Les États-Unis abritent la plus grande communauté juive du monde en dehors d’Israël.
Ronen Foxman de Nefesh B’nefesh, une organisation qui traite avec Aliyah d’Amérique du Nord et de Grande-Bretagne, a rapporté lors de la réunion de mardi à la Knesset une augmentation de jusqu’à 400% des demandes d’Aliyah au cours des derniers mois.
Mais il a déclaré que des obstacles subsistaient pour les immigrants potentiels. D’une part, certaines qualifications professionnelles américaines ne sont pas reconnues en Israël.
« Nous devons faciliter le processus de reconnaissance professionnelle, qui ne coûterait rien mais constituerait une aide substantielle pour les candidats à l’Aliyah », a expliqué à l’AFP Kandel de Qualita.

« Beaucoup de Français exprimant leur intérêt pour l’immigration ont besoin d’aide dans trois domaines: l’emploi, l’éducation et le logement », a-t-il déclaré.

Sans budget de l’Etat pour faire face à ces problèmes, a-t-il dit, « ces gens ne pourront pas venir ».

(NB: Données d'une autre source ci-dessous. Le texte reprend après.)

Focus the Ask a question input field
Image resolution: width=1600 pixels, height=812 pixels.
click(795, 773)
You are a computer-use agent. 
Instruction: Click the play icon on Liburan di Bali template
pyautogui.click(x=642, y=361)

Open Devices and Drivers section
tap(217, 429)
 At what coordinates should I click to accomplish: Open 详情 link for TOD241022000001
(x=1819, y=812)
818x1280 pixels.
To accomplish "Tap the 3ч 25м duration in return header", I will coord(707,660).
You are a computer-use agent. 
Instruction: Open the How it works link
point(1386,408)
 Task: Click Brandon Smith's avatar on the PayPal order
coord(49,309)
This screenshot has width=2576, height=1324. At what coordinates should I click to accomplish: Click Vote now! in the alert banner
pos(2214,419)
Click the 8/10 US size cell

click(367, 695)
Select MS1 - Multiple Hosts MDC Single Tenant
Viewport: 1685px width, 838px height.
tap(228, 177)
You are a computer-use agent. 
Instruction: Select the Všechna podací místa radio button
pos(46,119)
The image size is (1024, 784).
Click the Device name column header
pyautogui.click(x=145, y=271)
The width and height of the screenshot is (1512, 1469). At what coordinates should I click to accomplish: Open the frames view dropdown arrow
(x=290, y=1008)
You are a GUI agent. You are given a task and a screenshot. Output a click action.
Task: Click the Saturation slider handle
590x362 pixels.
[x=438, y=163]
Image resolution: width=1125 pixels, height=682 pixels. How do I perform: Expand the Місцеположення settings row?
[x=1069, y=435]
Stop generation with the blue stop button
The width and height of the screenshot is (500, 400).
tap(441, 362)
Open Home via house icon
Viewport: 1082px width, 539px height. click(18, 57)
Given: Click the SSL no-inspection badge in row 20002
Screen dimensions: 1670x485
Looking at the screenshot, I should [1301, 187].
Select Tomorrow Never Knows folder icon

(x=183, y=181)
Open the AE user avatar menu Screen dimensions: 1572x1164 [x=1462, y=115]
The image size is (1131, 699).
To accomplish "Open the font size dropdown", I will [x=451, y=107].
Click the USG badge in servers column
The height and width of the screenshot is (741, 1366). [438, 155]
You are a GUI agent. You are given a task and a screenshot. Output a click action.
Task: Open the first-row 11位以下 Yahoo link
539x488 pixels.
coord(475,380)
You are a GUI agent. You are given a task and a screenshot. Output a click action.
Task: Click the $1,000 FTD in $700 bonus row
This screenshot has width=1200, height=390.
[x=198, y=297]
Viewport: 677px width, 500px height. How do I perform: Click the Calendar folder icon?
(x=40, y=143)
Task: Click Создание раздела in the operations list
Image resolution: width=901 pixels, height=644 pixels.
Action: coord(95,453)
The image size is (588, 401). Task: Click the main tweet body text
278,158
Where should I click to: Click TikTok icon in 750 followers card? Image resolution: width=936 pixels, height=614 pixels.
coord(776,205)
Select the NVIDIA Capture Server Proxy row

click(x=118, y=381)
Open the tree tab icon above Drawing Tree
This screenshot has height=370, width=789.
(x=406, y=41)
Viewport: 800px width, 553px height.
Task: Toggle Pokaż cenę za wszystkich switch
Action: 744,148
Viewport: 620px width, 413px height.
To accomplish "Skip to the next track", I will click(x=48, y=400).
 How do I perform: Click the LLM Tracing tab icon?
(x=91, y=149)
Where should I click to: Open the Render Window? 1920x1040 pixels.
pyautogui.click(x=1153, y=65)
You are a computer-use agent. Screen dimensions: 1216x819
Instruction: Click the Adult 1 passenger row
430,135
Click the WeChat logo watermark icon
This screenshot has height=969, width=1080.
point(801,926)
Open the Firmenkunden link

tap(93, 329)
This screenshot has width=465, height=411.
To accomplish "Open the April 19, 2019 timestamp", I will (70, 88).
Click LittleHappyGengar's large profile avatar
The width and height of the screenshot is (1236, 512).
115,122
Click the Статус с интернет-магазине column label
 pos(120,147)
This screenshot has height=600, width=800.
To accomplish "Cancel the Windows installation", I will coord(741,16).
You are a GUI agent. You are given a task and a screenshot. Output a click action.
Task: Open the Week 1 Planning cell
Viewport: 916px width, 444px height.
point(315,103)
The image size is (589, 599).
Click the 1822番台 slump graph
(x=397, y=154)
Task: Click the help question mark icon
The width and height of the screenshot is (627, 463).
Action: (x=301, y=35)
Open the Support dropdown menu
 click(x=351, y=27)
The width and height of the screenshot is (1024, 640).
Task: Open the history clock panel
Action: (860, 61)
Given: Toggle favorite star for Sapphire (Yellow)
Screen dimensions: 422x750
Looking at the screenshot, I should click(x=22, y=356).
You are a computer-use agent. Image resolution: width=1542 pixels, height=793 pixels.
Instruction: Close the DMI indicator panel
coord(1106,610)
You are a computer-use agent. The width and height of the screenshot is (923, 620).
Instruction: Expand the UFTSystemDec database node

Dans la crise économique provoquée par la pandémie, le gouvernement israélien doit bientôt approuver son budget annuel.
« Nous devons dire aux juifs de la diaspora que nous sommes avec eux en ces temps de test, lorsque les communautés sont sous la contrainte à cause du coronavirus », a déclaré lundi à la Knesset le ministre des Affaires de la diaspora, Omer Yankelevich.